● **Instructions to follow**: Only lines containing "photo" belong in the answer, each copied from the entries below.
**** Material provided
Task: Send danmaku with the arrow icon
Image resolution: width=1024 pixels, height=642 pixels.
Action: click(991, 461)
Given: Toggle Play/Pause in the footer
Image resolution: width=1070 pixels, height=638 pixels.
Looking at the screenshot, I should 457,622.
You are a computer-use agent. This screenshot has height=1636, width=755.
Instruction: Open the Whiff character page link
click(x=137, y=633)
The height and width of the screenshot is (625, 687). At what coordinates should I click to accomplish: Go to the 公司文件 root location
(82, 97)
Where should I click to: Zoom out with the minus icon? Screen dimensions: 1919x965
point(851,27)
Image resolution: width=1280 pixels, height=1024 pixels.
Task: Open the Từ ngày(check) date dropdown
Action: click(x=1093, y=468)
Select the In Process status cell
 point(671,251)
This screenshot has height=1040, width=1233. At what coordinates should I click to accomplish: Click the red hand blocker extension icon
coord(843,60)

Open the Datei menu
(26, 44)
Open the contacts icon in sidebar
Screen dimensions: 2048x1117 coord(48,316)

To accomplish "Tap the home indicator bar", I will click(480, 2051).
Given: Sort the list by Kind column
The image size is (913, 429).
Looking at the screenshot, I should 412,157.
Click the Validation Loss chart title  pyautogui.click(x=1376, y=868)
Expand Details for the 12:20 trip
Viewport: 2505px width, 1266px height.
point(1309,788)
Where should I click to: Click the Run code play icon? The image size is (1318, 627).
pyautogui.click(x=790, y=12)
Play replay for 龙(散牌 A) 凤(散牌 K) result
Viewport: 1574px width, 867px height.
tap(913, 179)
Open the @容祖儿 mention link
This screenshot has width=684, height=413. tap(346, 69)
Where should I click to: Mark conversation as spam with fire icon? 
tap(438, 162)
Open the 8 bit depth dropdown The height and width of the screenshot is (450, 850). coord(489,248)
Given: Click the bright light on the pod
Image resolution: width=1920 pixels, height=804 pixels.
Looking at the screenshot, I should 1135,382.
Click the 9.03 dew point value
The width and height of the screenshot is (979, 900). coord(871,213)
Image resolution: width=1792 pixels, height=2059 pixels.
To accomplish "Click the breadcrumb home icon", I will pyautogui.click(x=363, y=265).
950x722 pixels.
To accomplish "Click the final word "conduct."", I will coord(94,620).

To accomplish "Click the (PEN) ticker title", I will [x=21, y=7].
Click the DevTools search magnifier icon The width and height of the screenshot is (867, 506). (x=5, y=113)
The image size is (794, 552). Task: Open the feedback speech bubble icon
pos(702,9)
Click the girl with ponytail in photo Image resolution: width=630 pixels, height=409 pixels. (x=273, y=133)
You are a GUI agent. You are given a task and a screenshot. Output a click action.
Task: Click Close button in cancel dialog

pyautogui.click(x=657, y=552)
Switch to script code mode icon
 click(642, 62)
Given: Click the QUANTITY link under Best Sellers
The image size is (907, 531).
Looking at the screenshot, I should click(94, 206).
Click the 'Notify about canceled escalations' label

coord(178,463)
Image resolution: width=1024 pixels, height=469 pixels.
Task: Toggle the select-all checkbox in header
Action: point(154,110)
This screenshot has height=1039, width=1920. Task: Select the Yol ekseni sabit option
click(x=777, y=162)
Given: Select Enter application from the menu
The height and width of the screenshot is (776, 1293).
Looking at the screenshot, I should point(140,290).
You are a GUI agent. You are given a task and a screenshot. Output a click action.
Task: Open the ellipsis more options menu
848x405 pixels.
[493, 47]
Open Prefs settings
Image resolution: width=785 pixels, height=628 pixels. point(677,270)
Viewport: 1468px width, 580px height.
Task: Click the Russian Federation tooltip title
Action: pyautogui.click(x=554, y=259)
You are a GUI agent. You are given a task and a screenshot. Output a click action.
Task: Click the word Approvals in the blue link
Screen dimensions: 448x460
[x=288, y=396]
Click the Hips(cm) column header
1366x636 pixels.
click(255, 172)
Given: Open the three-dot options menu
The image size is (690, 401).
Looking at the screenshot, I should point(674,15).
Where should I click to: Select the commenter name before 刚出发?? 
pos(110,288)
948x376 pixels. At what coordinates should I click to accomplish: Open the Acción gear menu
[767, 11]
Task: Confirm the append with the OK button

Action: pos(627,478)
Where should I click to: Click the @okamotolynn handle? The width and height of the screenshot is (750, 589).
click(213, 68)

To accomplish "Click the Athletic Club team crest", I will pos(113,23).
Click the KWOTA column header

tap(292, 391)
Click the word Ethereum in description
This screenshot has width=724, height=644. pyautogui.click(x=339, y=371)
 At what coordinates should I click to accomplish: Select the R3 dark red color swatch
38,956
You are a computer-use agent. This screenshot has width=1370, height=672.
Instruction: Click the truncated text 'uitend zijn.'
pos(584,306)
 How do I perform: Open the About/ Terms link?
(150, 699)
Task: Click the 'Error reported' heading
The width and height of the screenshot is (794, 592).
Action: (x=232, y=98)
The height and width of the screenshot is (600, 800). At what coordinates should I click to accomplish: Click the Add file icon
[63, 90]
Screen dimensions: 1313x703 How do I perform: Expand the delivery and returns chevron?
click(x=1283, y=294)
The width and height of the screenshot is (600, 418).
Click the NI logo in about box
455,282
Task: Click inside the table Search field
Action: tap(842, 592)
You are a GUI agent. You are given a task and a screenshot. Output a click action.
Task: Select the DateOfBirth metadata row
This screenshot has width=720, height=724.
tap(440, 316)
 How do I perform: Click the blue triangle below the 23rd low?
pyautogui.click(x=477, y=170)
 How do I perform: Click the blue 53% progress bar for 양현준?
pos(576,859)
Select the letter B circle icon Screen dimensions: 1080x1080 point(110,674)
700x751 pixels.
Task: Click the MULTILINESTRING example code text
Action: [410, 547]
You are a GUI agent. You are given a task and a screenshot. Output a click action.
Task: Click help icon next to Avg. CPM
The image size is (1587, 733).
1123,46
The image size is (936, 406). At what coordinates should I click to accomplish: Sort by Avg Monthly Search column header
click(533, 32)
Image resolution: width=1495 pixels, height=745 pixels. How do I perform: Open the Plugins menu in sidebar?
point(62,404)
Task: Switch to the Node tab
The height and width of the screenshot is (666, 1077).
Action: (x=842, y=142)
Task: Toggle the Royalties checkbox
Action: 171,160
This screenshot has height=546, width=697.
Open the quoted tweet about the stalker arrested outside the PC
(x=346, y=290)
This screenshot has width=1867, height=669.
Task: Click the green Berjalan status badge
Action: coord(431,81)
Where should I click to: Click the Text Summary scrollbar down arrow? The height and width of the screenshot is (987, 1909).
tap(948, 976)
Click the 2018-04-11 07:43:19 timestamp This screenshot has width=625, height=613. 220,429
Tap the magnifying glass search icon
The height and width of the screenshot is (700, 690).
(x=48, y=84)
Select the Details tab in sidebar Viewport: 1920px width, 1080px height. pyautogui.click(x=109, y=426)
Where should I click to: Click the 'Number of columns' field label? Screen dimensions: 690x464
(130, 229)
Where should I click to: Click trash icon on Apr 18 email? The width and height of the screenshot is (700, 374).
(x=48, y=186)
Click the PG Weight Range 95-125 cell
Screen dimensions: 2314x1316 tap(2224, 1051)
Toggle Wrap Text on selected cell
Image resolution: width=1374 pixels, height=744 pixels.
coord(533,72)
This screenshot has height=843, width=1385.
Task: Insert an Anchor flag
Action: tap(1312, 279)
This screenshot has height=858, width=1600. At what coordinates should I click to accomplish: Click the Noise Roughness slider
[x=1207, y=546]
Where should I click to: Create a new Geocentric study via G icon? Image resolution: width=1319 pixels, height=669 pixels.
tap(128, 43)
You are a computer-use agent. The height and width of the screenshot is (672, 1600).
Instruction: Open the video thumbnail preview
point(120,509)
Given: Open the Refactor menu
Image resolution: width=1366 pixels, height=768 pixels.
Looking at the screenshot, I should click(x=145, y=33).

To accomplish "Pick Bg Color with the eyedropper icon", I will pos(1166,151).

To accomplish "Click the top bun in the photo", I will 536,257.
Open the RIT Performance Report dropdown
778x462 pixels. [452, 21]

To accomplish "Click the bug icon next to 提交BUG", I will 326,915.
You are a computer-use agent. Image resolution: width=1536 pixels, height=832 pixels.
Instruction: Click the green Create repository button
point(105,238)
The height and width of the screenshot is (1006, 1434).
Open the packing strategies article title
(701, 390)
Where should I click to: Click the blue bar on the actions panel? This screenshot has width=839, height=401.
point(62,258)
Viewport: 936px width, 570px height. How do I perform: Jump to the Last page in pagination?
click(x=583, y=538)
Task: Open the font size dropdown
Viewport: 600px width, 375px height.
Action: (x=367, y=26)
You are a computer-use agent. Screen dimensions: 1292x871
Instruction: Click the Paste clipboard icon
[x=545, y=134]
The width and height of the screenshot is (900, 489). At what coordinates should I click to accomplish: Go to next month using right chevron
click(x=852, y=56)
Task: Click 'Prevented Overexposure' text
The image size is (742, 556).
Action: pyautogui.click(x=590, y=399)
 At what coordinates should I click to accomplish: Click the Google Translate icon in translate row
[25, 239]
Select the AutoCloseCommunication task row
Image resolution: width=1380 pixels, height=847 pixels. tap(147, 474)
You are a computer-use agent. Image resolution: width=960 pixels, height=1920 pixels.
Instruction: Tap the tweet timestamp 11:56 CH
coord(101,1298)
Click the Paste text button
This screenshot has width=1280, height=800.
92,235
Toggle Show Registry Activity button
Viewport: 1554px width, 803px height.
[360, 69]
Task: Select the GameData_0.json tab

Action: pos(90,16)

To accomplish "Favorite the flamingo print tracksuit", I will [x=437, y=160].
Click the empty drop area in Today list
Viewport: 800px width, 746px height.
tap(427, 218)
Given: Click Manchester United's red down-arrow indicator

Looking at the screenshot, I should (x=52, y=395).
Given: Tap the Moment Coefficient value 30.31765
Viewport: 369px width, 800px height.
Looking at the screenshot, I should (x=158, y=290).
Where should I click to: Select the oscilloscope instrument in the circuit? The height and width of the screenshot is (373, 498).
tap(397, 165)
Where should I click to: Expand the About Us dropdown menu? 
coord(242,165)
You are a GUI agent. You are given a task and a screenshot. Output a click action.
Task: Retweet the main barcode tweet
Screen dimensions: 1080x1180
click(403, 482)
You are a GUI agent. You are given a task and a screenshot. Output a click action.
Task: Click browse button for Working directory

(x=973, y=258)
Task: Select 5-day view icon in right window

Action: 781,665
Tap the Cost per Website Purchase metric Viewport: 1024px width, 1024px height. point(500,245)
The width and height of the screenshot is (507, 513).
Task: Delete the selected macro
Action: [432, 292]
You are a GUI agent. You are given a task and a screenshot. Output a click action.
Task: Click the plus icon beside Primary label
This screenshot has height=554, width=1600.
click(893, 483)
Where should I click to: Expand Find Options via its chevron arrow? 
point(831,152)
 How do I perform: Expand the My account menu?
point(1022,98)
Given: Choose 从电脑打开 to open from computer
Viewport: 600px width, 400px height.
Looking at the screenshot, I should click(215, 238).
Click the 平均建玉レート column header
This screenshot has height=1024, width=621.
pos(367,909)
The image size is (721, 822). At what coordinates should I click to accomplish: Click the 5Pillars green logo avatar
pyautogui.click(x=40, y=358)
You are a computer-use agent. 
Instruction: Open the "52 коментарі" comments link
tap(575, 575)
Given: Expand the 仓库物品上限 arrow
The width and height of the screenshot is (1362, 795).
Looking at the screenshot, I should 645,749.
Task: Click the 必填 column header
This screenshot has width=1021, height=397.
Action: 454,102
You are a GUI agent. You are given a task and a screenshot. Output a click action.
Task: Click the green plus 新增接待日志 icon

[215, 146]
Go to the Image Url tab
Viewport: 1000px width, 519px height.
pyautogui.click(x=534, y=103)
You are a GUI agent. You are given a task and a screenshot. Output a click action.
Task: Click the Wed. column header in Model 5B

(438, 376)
********
● **Written solution**:
Click the girl with ponytail in photo Image resolution: width=630 pixels, height=409 pixels. (x=273, y=133)
To accomplish "Click the top bun in the photo", I will 536,257.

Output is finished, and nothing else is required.